[数据集所含条目]
..........

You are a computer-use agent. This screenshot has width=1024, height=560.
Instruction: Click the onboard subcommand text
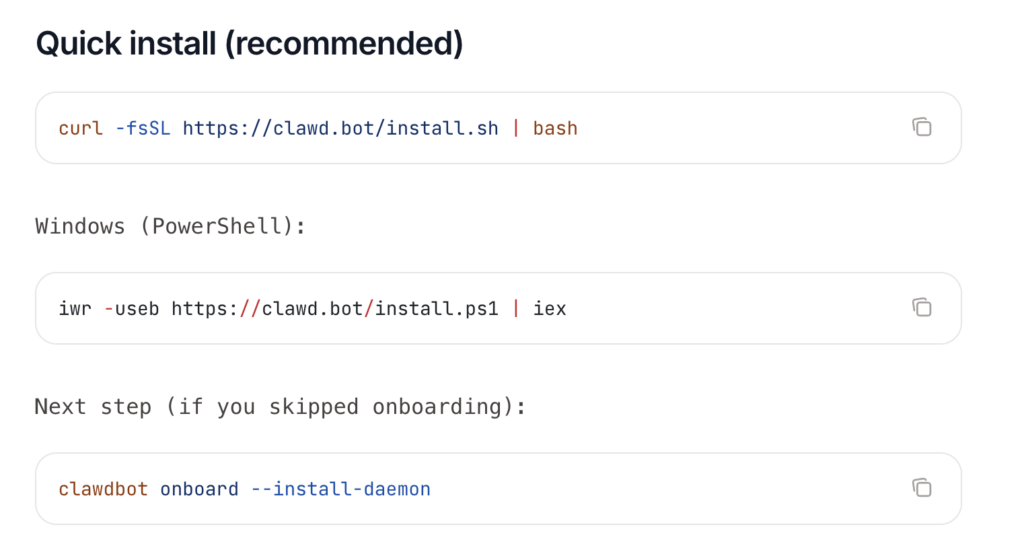(199, 489)
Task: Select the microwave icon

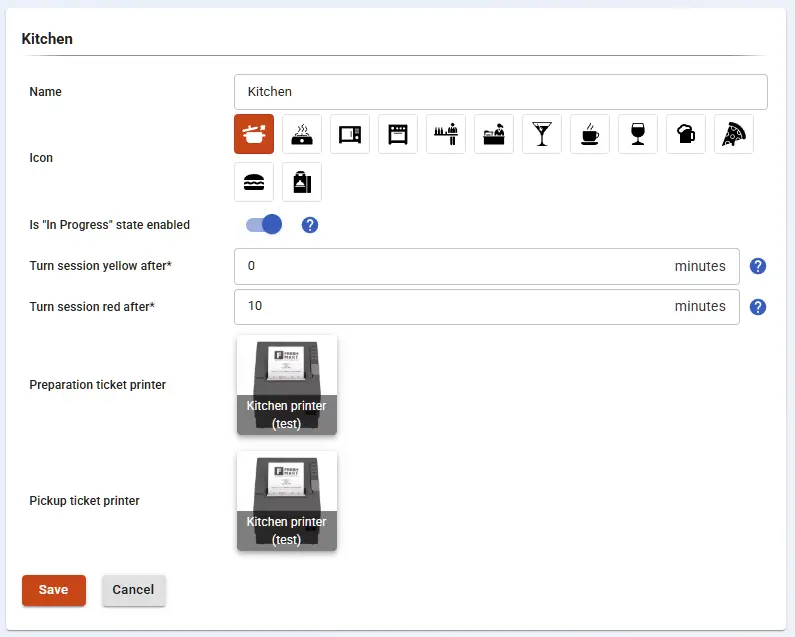Action: tap(350, 134)
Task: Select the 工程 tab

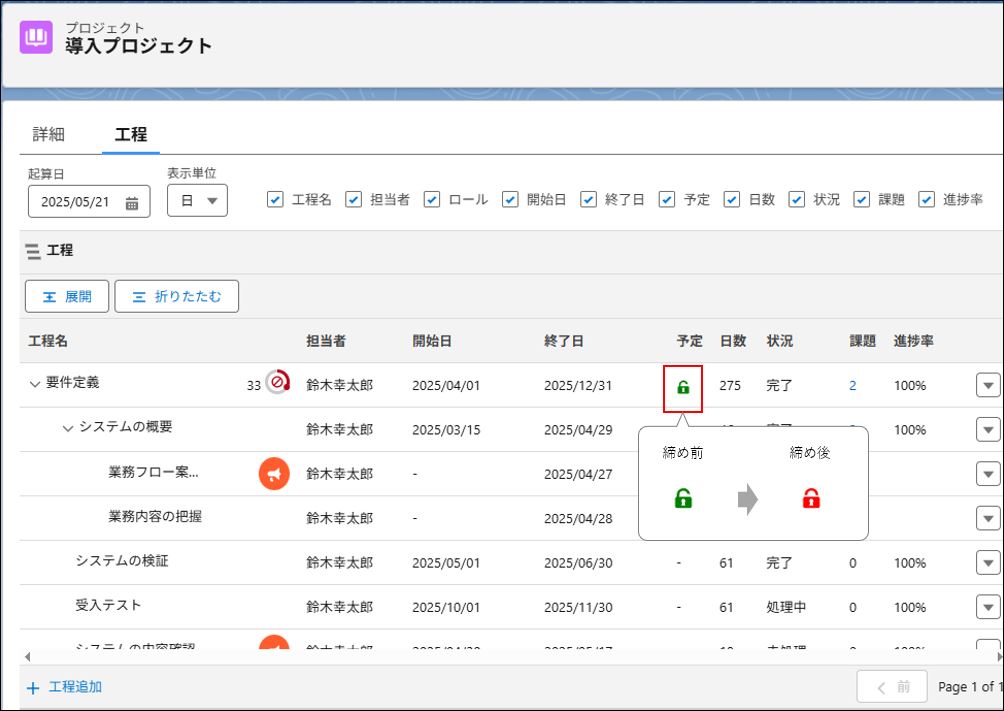Action: tap(131, 134)
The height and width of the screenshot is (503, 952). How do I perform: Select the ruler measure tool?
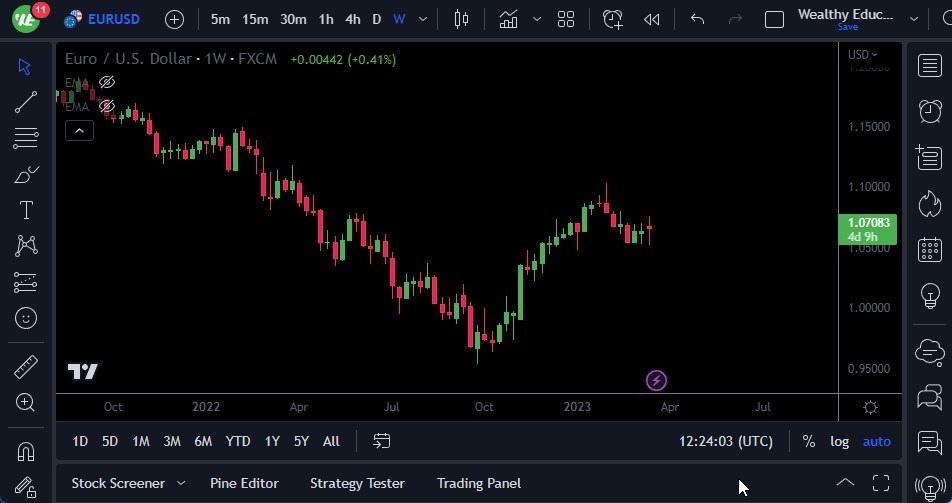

..........

*练习目标*. 请重新写出以上全部条目，将其中的“Select”一律替换为“Choose”，其余内容保持不变；答案中略去图片。

*完整答案*.
You are a computer-use agent. This screenshot has width=1024, height=560.
Instruction: Click the onboard subcommand text
(199, 489)
Task: Choose the microwave icon

Action: tap(350, 134)
Task: Choose the 工程 tab

Action: tap(131, 134)
The height and width of the screenshot is (503, 952). How do I perform: Choose the ruler measure tool?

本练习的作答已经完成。